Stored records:
++++++++++

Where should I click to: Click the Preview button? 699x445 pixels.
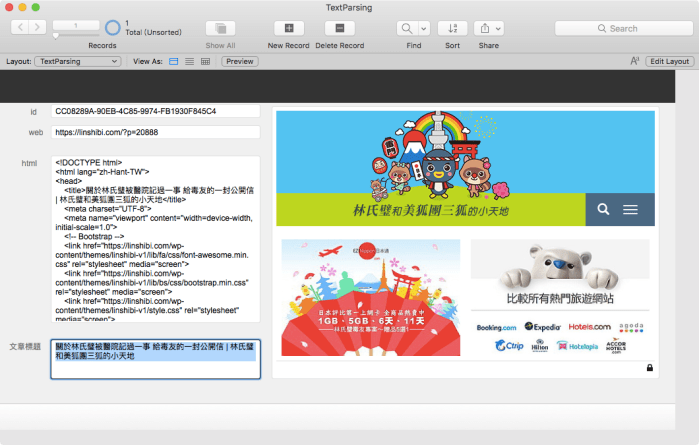coord(239,61)
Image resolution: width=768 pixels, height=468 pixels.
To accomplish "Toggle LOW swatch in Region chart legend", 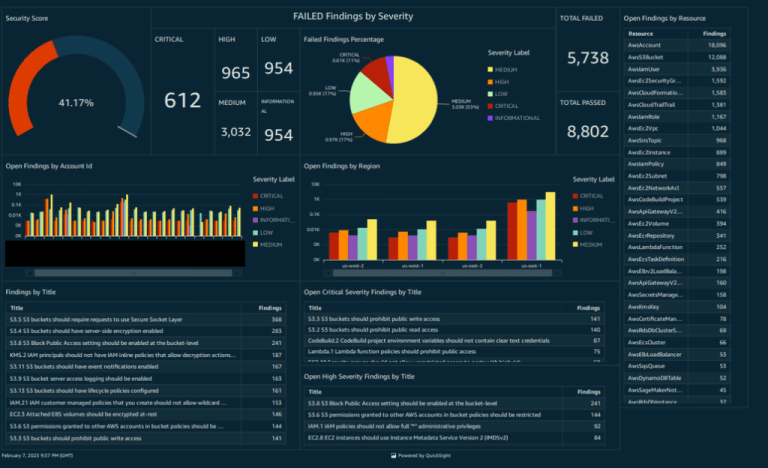I will (576, 231).
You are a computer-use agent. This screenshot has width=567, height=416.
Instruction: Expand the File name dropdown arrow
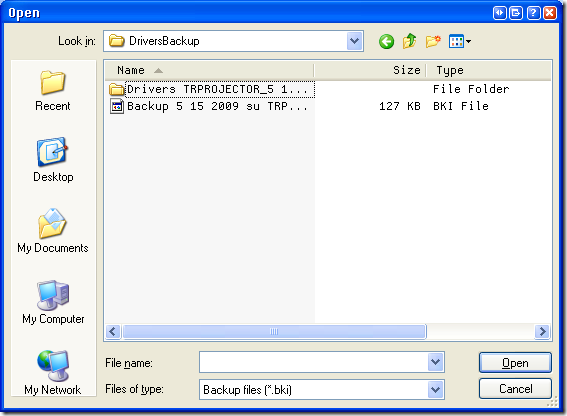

++++++++++

## WORK INSTRUCTION
Please write out the lines above exactly, from the one that contains "You are a computer-use" through the final line, and include none of the pictures.

## TASK ANSWER
You are a computer-use agent. This screenshot has width=567, height=416.
Instruction: Expand the File name dropdown arrow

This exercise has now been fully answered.